Whether self-rated olfactory acuity influences responses to food odors is unclear. The aim of the
study was to clarify relationships among subjective olfactory experience (collected using an online
survey) and psychophysical responses to food-related olfactory stimuli (collected at a sensory
laboratory). We studied how self-rated olfactory function (0-10) was associated with experienced
disturbance from everyday odors (0-5), Affective Impact of Odor scale (AIO, Wrzesniewski et al.

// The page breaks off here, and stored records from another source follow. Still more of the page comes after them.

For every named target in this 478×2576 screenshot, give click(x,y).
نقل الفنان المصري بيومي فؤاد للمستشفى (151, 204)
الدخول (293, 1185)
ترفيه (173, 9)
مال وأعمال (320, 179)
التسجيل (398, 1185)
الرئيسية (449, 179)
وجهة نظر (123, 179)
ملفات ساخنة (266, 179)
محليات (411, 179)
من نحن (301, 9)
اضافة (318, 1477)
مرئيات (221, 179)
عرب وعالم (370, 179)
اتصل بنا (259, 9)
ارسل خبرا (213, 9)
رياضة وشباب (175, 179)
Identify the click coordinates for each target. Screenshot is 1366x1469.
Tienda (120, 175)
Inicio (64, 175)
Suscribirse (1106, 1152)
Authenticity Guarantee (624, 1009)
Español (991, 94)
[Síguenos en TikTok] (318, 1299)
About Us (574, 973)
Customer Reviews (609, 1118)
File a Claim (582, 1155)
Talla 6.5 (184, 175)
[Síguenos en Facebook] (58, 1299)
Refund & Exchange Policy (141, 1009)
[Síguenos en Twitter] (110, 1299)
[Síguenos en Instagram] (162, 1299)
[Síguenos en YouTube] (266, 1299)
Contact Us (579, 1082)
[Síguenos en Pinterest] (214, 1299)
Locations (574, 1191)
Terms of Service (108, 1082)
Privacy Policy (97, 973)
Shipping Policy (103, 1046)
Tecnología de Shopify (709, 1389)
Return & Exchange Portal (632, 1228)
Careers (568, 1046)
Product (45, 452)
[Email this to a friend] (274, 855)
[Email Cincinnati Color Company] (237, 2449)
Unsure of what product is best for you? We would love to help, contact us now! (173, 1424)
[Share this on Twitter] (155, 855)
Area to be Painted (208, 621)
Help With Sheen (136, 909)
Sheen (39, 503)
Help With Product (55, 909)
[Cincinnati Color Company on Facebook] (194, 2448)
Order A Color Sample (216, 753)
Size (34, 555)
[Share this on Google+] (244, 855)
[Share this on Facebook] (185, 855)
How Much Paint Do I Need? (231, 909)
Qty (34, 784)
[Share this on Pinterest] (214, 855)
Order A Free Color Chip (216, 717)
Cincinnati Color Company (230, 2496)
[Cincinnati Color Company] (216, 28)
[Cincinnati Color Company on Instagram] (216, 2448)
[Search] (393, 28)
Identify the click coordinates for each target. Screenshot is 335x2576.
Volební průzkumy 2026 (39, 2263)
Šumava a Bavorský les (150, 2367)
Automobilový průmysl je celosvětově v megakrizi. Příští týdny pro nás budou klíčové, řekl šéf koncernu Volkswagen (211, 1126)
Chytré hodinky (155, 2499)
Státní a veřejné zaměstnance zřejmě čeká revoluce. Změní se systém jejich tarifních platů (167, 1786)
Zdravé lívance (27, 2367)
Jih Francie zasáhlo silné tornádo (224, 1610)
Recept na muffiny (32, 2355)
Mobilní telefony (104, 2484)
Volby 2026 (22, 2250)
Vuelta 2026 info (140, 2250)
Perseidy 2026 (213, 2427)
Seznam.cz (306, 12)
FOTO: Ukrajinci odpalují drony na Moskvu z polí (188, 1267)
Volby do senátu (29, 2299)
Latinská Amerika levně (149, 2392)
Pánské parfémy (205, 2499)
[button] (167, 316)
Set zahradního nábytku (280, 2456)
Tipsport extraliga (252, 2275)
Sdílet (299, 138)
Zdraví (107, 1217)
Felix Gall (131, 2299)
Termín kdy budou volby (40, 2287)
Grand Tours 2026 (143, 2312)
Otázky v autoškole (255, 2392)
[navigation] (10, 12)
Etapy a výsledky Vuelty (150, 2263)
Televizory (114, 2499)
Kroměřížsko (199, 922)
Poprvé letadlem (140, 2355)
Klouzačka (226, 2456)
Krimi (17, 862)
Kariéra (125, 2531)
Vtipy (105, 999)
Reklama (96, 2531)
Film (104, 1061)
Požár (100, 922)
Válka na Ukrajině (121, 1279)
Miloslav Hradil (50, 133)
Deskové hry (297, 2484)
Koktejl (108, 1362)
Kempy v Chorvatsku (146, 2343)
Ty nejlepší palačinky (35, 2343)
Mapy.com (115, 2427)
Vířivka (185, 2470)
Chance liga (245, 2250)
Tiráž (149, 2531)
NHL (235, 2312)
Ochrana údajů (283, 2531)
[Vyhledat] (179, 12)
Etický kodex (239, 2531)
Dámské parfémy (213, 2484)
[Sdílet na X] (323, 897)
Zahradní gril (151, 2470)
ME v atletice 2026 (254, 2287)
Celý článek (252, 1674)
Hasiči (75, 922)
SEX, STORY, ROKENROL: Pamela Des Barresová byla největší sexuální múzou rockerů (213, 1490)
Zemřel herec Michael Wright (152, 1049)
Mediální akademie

1999), and responses to 12 olfactory stimuli (cinnamaldehyde, cis-3-hexenol, beta-ionone, eugenol,
1-octen-3-ol, thymol, allyl-isothiocyanate, anethol, S-(+)-carvone, limonene, allyl-disulphide, and
vanillin). The stimuli were rated for their orthonasally perceived intensity (5-point scale),
pleasantness (9-point scale), and identity (free naming, scoring judged by the researchers) by 126
individuals (93 women and 33 men; aged 25-61 years, mean age 39 years). Self-rated olfactory
function correlated with the disturbance from everyday odors (r = 0.30; p = 0.001), AIO score (r =
0.32; p < 0.001), mean perceived intensity of the odors (r = 0.31; p = 0.001), and identification
score (r = 0.20; p = 0.034), but not with the mean pleasantness of the odors. People who rated their
olfactory acuity above average (>=6) also rated the disturbance from everyday odors as higher (p =
0.001) and regarded odors in general as more important for liking/disliking
foods/places/cosmetics/people (i.e., scored higher in AIO; p = 0.002). They also rated the sampled
olfactory stimuli, on average, as more intense (p < 0.001) and scored higher in odor identification
(naming; p = 0.001). Our results suggest that the self-assessed olfactory acuity is associated not
only with experienced affective impact of odors, but also with psychophysically measured
responses to food-derived olfactory stimuli.